* [ОТРЫВОК]:
Апофеоз философского сражения — 11 марта. Юдин понял, что пришло время признавать ошибки. При этом он нашел некоторое оправдание своему двойственному отношению к немцу Гегелю: "Я, например, ненавижу румын, считаю, что румын больше профессия, чем нация, но не поднимается рука у марксиста написать" [30, л. 106]. Здесь на авансцену выступил Александров и нанес неотразимый удар, поставив вопрос об ошибках вредительского характера в издании сочинений Ленина и работе ИМЭЛа [там же, л. 148]. Это было посильнее, чем недочеты третьего тома.

Маленков молчал... Последующие инвективы Поспелова о необходимости разоблачить всю политическую фальшь выступления Митина и Юдина являли собой нечто вроде угроз в адрес поверженного противника. Однако роль Поспелова в рассматриваемом инциденте второстепенной назвать нельзя. Хорошо понимая замысел авторов учебника, он сформулировал обвинительное заключение. "Вы в понимании гегелевской философии исходили из определенной ложной концепции — не отдадим Гегеля фашистам", — заявил Поспелов [32, л.16]. В теоретическом наследии Гегеля он предложил различать две стороны. Консервативную, реакционную сторону гегелевской философии Поспелов связал с "нравственным оправданием войны" [там же, л. 16], а революционная сторона, конечно же, соотносилась с диалектикой. Никакого нового понимания Гегеля в этой позиции не содержалось — то же самое утверждали и авторы "Истории философии". Но этот поспеловский "реверс", разумеется согласованный с Александровым, давал возможность всем присутствующим уяснить, что вердикт не будет слишком грозным. Примечательное обстоятельство: основные идеи постановления ЦК ВКП(б) о третьем томе "Истории философии" буквально совпадают с автографом выступления Поспелова. Что же касается "русского вопроса", то и здесь поспеловские оценки текстуально воспроизведены в последующей публикации В.И. Светлова — преемника Юдина на посту директора Института философии [33]. Таким образом, проясняется довольно важный вопрос: кто бы ни был инициатором постановления (нет сомнений, что оно было санкционировано Сталиным), текст его готовил Поспелов, он формулировал оргвыводы и, скорее всего, был "мозговым центром" всей операции. Здесь можно видеть результат активных действий прочного альянса в научно-политической иерархии: Александров-Поспелов. И нельзя однозначно утверждать, что начальник Управления пропаганды играл роль ведущего. "Тандем" сформировался, вероятно, еще в 1939 - 1940 гг., когда Поспелов занимал должность заместителя начальника Управления пропаганды и агитации ЦК ВКП(б), т.е. был шефом Александрова. Мудрый человек, он предпочитал держаться на заднем плане. Хорошо понимая актуальность "русского вопроса", они инкриминировали Митину и Юдину не только ошибки в истолковании Гегеля, но и нечто вроде "космополитизма" (тогда это слово еще не вошло в идеологический лексикон).

* [ЗАДАНИЯ]:
1 – Ответьте на вопросы по отрывку:
(a) Какой день назван апофеозом философского сражения?
(b) Кто стал преемником Юдина на посту директора Института философии?
(c) Какую должность занимал Поспелов в 1939–1940 гг.?
2 – Перепишите слово в слово всё, что в отрывке идёт от слов «Апофеоз философского сражения» вплоть до слов «недочеты третьего тома.».
Опирайтесь только на отрывок.

* [Некоторые данные]:
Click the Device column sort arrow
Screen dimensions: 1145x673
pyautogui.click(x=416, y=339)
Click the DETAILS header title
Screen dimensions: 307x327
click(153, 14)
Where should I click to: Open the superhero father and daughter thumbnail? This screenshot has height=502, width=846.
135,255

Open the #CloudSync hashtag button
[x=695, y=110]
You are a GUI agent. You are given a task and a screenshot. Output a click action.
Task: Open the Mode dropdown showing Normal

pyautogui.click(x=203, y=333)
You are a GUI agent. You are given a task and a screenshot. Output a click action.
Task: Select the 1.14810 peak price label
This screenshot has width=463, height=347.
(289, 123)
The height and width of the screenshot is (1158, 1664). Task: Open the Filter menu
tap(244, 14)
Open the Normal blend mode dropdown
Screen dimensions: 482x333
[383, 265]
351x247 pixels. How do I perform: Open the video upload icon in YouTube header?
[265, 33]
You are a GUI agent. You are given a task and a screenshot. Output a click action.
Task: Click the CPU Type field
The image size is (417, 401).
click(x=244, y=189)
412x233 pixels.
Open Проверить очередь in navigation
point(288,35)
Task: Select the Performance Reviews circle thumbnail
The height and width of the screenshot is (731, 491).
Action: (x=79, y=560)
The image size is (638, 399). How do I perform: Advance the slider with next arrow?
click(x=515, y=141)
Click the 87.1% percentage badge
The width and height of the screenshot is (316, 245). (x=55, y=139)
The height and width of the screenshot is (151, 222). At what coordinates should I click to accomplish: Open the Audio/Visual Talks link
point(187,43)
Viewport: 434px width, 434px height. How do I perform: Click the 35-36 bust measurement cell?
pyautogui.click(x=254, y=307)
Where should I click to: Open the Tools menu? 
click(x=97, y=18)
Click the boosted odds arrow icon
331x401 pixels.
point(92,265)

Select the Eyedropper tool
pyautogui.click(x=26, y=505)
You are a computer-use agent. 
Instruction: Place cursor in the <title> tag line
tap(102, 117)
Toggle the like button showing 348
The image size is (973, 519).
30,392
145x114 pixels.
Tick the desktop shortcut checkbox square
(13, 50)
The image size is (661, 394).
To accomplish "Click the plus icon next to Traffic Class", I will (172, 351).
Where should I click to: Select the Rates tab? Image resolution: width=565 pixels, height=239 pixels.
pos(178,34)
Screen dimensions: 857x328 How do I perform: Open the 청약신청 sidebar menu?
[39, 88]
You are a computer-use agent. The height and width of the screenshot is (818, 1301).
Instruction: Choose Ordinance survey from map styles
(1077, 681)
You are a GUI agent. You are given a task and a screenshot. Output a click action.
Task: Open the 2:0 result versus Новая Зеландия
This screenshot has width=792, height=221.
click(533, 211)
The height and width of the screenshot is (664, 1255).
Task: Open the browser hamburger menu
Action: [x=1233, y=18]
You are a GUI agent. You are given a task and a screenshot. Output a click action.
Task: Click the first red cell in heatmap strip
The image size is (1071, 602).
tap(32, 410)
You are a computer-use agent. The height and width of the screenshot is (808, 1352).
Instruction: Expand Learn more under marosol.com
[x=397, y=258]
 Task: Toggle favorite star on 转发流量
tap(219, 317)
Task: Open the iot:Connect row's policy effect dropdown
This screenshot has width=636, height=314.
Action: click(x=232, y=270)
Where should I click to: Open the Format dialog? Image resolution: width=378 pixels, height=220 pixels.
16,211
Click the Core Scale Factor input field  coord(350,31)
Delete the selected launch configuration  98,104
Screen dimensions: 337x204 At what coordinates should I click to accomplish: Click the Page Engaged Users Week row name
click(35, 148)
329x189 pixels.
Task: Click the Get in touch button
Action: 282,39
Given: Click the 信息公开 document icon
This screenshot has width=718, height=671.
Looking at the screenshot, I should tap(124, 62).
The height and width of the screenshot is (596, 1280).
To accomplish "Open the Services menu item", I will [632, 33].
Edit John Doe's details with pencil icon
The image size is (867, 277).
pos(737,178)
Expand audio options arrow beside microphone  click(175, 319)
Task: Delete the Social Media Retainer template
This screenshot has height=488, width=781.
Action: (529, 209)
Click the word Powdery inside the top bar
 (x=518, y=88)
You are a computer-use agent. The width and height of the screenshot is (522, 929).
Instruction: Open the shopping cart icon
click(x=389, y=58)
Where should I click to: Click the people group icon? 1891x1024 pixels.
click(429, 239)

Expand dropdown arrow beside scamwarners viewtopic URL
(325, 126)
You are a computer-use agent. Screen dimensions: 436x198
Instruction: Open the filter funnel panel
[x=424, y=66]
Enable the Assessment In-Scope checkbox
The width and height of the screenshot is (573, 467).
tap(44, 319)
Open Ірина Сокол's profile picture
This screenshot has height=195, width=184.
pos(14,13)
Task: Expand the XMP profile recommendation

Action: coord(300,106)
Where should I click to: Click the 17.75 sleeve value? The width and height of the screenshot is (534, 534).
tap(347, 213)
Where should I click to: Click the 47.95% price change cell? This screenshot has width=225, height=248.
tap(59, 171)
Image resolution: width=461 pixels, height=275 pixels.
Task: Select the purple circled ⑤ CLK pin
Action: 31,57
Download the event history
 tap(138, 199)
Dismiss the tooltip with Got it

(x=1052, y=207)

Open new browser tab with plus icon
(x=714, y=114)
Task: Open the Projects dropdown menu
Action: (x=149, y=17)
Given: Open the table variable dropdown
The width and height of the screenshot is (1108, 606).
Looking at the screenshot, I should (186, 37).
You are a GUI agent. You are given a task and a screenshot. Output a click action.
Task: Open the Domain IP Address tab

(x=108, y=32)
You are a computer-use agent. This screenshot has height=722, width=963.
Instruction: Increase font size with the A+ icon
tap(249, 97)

* [ПИСЬМЕННЫЕ ОТВЕТЫ]:
1 –
(a) 11 марта.
(b) В.И. Светлов.
(c) Должность заместителя начальника Управления пропаганды и агитации ЦК ВКП(б).

2 –
Апофеоз философского сражения — 11 марта. Юдин понял, что пришло время признавать ошибки. При этом он нашел некоторое оправдание своему двойственному отношению к немцу Гегелю: "Я, например, ненавижу румын, считаю, что румын больше профессия, чем нация, но не поднимается рука у марксиста написать" [30, л. 106]. Здесь на авансцену выступил Александров и нанес неотразимый удар, поставив вопрос об ошибках вредительского характера в издании сочинений Ленина и работе ИМЭЛа [там же, л. 148]. Это было посильнее, чем недочеты третьего тома.